Memorias del calabozo (Mauricio Rosencof, 1987) es uno de los libros fundamentales sobre los que se construyó el costado más mitológico de la historia reciente. Los testimonios de José Mujica, Mauricio Rosencof y Eleuterio Fernández Huidobro, lejos de lo meramente descriptivo, tuvieron siempre una cuota de poesía que quedaba bien en el papel pero que, trasladada a material cinematográfico, corría el riesgo de no funcionar tanto. A este reto se enfrentó Álvaro Brechner y logró bordear esa poética sin perder el pulso en La noche de 12 años, una película de la que, sin embargo, resalta el costado más universal y existencial.

La noche de 12 años me provocó la sensación de tener que pensar todo el tiempo cómo la recibiría un uruguayo y cómo lo haría un extranjero, cuya identidad nacional no estaría tan marcada por la historia que se cuenta.

§ **SECCIÓN DE DATOS**
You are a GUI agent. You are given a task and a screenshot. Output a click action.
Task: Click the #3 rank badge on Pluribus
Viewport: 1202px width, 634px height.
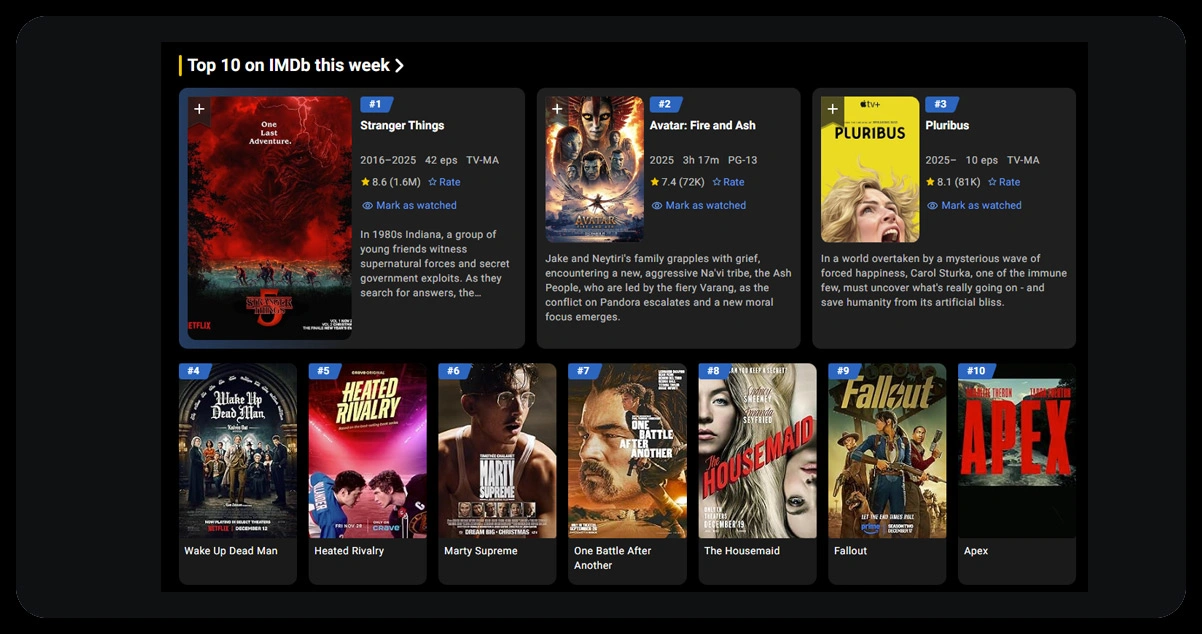pyautogui.click(x=941, y=104)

§ **EJERCICIOS**
**a)** Responda, por favor, estas preguntas sobre la reseña de La noche de 12 años:
(i) ¿En qué año se publicó Memorias del calabozo?
(ii) ¿Quién dirigió La noche de 12 años?
(iii) ¿Qué dos espectadores imagina el autor de la reseña al pensar en cómo se recibiría la película?
**b)** Escriba la continuación de la reseña de La noche de 12 años a partir de su última oración.

§ **RESPUESTAS POR EJERCICIO**
**a)**
(i) En 1987.
(ii) Álvaro Brechner.
(iii) Un uruguayo y un extranjero.

**b)**
Hay una parte que tiene que ver con lo cultural y que es completamente normal; el hecho de que cada uno ve las cosas desde su construcción individual, cultural, social, colectiva. Pero en este caso queríamos llegar a ciertos arquetipos que funcionaran independientemente de eso. Cuanto más te alejás de las influencias ajenas, de toda esa carga, más podés ver las cosas por lo que son. La verdad es que hice esta película desde el estómago, y es posible que haya un filtro en el cerebro de todo lo que uno carga de años de experiencia y de acercamiento al dirigir, pero primó mucho la intuición. Me cuesta ponerme en el sitio de cómo lo vería alguien de acá o de allá.

Aun así, es difícil escapar al hecho de que la película está sostenida sobre uno de los grandes hitos narrativos de la izquierda.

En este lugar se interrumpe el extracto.